# STATED PROBLEM
Transcribe verbatim the lines from the one containing "What do you see at coordinates (1062, 786)" through the final line, reproducing only that stretch.

# RECORDED DATA
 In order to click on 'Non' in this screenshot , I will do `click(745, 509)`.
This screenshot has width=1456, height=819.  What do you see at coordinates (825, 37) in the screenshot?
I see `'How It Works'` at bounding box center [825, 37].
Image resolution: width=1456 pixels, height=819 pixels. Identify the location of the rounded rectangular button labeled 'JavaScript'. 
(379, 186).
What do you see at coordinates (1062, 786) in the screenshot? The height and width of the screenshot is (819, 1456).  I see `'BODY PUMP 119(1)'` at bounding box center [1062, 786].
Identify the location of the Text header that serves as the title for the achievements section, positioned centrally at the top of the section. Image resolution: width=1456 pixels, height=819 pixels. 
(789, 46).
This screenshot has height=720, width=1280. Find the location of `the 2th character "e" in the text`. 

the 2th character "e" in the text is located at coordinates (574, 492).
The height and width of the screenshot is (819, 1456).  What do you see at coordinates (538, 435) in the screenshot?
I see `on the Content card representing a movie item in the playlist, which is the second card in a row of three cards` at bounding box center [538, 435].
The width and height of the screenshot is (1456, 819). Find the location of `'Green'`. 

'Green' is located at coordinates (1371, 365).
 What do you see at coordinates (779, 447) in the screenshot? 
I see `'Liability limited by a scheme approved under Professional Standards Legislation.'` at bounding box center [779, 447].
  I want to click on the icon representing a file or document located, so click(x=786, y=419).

# TASK RESULT
What do you see at coordinates (1062, 786) in the screenshot? The height and width of the screenshot is (819, 1456).  I see `'BODY PUMP 119(1)'` at bounding box center [1062, 786].
Identify the location of the Text header that serves as the title for the achievements section, positioned centrally at the top of the section. Image resolution: width=1456 pixels, height=819 pixels. 
(789, 46).
This screenshot has height=720, width=1280. Find the location of `the 2th character "e" in the text`. 

the 2th character "e" in the text is located at coordinates (574, 492).
The height and width of the screenshot is (819, 1456).  What do you see at coordinates (538, 435) in the screenshot?
I see `on the Content card representing a movie item in the playlist, which is the second card in a row of three cards` at bounding box center [538, 435].
The width and height of the screenshot is (1456, 819). Find the location of `'Green'`. 

'Green' is located at coordinates (1371, 365).
 What do you see at coordinates (779, 447) in the screenshot? 
I see `'Liability limited by a scheme approved under Professional Standards Legislation.'` at bounding box center [779, 447].
  I want to click on the icon representing a file or document located, so click(x=786, y=419).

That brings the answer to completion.